Nothing happened at all. Work, of course—there was always plenty of that; it was a busy hospital and the surgeons who worked there were known for their skill. The morning wore on into the afternoon until it was time for her to go off duty. Neeltje was off too—they were going out with some of the other nurses; a trip round the city’s canals was a must for every visitor to Amsterdam and they would take her that very evening. She got ready for the outing, determined to enjoy herself. She had been silly and made too much of the professor’s kindness—it was because she went out so seldom with a man that she had attached so much importance to seeing him again. Heaven forbid that she should appear over-eager, indeed, if he were to ask her out again she would take care to have an excuse ready, she told herself stoutly. She stared at her reflection in the looking glass—he wasn’t likely to ask her again, anyway. He was in the hospital each day, she had heard someone say so, and there had been plenty of opportunities…

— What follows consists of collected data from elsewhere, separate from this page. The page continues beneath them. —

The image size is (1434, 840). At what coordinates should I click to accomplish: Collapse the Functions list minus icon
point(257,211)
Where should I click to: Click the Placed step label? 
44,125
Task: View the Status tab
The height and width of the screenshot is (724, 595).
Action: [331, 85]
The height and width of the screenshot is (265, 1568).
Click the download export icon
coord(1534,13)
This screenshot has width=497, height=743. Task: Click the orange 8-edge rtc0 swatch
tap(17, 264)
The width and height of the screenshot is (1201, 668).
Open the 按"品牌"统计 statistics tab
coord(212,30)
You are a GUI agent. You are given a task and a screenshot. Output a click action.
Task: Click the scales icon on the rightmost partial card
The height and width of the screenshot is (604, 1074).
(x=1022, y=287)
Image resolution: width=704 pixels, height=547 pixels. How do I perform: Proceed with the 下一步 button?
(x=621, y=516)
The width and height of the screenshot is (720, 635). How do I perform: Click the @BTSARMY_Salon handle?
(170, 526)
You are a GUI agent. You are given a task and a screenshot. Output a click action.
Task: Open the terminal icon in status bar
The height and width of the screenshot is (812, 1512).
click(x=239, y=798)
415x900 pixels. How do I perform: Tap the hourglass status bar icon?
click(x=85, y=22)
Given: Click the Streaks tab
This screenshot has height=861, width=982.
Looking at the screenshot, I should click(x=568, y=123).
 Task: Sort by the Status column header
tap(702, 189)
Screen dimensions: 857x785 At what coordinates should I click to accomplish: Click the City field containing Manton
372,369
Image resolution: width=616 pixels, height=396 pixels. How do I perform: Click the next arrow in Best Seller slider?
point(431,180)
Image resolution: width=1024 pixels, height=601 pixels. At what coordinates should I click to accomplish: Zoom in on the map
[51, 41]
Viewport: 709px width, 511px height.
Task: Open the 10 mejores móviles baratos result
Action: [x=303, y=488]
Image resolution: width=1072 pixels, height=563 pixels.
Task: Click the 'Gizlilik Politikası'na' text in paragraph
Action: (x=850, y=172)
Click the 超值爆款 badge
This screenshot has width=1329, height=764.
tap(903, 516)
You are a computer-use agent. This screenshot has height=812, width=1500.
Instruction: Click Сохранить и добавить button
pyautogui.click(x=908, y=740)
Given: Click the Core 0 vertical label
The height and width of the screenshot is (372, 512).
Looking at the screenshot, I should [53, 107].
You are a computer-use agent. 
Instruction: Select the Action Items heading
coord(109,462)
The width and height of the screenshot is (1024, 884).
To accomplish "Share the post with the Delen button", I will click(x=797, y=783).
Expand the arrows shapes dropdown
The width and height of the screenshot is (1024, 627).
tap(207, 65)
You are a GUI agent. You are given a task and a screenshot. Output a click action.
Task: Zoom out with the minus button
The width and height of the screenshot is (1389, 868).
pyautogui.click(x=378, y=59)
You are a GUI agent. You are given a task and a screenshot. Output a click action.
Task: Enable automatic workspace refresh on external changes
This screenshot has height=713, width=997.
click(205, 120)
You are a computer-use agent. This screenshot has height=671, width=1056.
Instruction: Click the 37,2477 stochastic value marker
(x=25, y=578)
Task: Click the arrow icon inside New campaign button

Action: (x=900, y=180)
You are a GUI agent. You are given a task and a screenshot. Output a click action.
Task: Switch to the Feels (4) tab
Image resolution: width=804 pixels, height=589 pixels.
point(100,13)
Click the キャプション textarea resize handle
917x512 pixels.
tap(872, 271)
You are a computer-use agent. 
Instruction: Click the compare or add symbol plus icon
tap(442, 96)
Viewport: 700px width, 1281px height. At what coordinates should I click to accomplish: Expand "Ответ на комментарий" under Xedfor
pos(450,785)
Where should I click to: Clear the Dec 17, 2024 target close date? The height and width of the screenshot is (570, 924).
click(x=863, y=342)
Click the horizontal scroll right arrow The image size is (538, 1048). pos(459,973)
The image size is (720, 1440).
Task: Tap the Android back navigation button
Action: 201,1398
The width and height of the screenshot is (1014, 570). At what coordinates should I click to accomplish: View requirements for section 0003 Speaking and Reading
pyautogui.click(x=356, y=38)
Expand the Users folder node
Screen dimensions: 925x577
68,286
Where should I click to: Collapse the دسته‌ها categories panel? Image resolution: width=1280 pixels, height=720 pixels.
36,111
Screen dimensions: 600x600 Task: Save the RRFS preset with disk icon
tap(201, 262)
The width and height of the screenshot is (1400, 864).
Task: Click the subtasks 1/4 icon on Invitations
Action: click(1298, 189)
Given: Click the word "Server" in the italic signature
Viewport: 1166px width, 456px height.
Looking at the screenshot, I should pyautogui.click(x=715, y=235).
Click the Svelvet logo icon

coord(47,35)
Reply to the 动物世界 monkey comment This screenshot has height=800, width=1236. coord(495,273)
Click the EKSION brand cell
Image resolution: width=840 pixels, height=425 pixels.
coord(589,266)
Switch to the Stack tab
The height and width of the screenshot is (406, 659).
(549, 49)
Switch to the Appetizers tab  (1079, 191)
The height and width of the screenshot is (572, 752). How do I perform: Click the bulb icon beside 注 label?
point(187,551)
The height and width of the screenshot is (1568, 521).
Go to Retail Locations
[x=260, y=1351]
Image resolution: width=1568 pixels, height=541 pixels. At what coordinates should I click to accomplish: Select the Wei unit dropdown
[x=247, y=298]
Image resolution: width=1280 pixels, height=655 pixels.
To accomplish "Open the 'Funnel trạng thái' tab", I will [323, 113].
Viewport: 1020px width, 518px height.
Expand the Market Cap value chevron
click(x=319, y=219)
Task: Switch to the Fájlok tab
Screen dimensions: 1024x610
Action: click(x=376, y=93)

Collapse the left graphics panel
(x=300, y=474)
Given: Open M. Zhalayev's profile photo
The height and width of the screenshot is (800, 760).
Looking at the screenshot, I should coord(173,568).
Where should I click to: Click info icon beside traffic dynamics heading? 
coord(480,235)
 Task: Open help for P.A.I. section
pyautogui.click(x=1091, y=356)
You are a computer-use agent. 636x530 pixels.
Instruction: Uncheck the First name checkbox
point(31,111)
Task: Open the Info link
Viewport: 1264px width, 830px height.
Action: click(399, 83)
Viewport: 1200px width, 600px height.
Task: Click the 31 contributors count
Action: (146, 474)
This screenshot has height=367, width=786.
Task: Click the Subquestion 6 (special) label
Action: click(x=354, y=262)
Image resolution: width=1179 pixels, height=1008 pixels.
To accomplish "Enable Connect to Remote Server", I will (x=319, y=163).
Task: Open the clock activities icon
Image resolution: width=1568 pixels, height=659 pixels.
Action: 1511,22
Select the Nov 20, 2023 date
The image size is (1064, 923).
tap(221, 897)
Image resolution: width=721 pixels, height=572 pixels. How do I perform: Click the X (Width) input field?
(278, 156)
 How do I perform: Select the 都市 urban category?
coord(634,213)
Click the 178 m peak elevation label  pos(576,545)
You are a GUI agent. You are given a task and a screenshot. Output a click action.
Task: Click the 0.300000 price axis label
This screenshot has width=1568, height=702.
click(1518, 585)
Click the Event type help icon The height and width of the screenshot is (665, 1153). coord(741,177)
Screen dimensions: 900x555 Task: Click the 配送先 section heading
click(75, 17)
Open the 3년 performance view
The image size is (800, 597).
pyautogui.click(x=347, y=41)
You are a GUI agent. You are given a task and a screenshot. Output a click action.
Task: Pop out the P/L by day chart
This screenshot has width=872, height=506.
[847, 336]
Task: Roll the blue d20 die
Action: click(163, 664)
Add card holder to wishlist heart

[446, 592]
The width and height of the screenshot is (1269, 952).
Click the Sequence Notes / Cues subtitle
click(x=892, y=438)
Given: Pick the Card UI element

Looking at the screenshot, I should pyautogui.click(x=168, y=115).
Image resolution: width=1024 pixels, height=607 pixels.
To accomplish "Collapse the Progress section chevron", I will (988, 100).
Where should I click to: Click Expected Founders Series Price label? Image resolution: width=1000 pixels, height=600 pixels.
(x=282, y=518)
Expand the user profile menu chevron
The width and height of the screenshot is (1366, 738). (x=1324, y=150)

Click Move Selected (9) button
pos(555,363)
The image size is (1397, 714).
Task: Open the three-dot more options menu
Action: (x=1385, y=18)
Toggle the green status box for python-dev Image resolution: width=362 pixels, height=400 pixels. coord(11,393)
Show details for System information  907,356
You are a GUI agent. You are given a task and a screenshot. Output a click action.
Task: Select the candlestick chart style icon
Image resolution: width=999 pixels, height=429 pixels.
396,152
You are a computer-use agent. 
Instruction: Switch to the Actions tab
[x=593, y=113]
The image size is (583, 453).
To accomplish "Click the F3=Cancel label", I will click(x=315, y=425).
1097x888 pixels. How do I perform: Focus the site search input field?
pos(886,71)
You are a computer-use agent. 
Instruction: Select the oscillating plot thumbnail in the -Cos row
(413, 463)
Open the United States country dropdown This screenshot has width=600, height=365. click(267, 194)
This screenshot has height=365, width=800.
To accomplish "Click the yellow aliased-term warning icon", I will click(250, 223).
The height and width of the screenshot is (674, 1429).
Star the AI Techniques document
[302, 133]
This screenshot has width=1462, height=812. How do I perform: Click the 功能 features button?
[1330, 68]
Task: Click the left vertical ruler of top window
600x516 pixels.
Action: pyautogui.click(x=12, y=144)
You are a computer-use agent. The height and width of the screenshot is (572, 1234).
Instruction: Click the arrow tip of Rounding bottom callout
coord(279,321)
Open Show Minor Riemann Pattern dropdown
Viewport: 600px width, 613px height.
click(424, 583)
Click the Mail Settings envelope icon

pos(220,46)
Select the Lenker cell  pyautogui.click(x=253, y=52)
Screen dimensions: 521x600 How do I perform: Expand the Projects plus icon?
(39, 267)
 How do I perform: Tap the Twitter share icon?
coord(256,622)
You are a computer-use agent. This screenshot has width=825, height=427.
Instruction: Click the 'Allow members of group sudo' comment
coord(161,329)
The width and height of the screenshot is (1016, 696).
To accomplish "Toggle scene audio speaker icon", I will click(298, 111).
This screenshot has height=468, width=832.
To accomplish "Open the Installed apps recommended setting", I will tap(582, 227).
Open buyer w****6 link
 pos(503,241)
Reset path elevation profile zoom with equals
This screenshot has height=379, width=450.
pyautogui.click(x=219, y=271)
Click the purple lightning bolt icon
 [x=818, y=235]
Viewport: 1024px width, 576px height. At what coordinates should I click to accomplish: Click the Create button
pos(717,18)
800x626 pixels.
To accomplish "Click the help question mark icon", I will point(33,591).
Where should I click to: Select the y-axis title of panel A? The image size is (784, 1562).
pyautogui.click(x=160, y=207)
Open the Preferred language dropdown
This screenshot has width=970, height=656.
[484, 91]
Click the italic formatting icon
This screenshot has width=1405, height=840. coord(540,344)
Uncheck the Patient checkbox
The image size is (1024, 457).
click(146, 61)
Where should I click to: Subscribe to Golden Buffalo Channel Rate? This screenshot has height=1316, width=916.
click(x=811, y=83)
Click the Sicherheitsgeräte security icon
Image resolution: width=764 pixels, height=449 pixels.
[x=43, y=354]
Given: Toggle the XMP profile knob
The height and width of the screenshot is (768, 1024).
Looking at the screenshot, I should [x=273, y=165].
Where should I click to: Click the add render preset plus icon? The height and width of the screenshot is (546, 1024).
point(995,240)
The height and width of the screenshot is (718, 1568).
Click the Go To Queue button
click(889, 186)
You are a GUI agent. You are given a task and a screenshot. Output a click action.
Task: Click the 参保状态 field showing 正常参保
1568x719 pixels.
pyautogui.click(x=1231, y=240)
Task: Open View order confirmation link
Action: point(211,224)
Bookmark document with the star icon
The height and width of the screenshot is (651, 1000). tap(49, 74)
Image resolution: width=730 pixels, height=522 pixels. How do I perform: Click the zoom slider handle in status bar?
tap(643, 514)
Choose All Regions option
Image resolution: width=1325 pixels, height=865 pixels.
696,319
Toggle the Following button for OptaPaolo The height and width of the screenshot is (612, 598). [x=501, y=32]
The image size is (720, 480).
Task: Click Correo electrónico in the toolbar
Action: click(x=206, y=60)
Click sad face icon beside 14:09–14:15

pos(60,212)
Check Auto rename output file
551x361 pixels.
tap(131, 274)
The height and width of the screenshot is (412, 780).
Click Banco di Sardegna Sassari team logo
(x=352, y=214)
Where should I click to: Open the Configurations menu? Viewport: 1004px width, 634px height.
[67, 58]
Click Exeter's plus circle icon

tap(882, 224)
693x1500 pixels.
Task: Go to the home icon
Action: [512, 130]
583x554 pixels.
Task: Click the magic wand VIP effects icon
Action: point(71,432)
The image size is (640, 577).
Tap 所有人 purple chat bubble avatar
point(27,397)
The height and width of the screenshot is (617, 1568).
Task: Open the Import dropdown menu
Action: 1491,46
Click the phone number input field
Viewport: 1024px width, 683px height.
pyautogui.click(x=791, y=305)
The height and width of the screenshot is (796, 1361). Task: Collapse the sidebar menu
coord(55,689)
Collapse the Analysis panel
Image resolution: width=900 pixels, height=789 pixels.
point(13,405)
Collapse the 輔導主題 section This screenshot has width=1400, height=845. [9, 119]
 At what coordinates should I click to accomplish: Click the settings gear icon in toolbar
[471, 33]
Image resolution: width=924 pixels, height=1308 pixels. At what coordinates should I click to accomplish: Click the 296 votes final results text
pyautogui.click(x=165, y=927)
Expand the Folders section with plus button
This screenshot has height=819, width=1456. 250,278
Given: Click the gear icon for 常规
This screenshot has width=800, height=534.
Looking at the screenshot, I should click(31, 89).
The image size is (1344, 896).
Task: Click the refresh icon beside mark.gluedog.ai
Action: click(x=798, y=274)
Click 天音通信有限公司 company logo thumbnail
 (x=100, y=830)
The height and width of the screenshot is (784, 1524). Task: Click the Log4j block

She left her room and took the short cut to the hospital entrance where she was to meet the others. The last few yards of it gave her an excellent view of the forecourt so that she couldn’t fail to see the professor standing in it, talking earnestly to a young woman. It was too far off to see if she was pretty, but even at that distance Lavinia could see that she was beautifully dressed. She slowed her steps the better to look and then stopped altogether as he took the girl’s arm and walked away with her, across the tarmac to where his motorcar was standing. She didn’t move until they had both got into it and it had disappeared through the gates, and when she did she walked very briskly, with her determined little chin rather higher than usual and two bright spots of colour on her cheeks.
When they all got back a couple of hours later, the professor was standing in the entrance, talking to two of the consultants, and all three men wished the girls Goeden avond. Lavinia, joining in the polite chorus of replies, took care not to look at him.
She wakened the next morning to remember that it was her day off. The fine weather still held and she had a formidable list of museums to visit. She was up and out soon after nine o’clock, clad in a cool cotton dress and sandals on her bare feet and just enough money in her handbag to pay for her lunch.
She went first to the Bijenkorf, however, that mecca of the Amsterdam shopper, and spent an hour browsing round its departments, wishing she had the money to buy the pretty things on display, cheering herself with the thought that before very long, she might be able to do so. But it was already ten o’clock and the museums had been open half an hour already, she started to walk across the Dam Square, with its palace on one side and the stark war memorial facing it on the other, down Kalverstraat, not stopping to look in the tempting shop windows, and into Leidsestraat. It was here that she noticed that the blue sky had dimmed to grey, it was going to rain—but the museum was only a few minutes’ brisk walk away now, she could actually see the imposing frontage of her goal. The first few drops began to fall seconds later, however, and then without warning, turned into a downpour. Lavinia began to run, feeling the rain soaking her thin dress.
The Bentley pulled into the curb a little ahead of her, so that by the time she was level with it the professor was on the pavement, standing in the rain too. He didn’t speak at all, merely plucked her neatly from the pavement, bustled her round the elegant bonnet of the car, and popped her into the front seat. When he got in beside her, all he said was: ‘You’re very wet,’ as he drove on.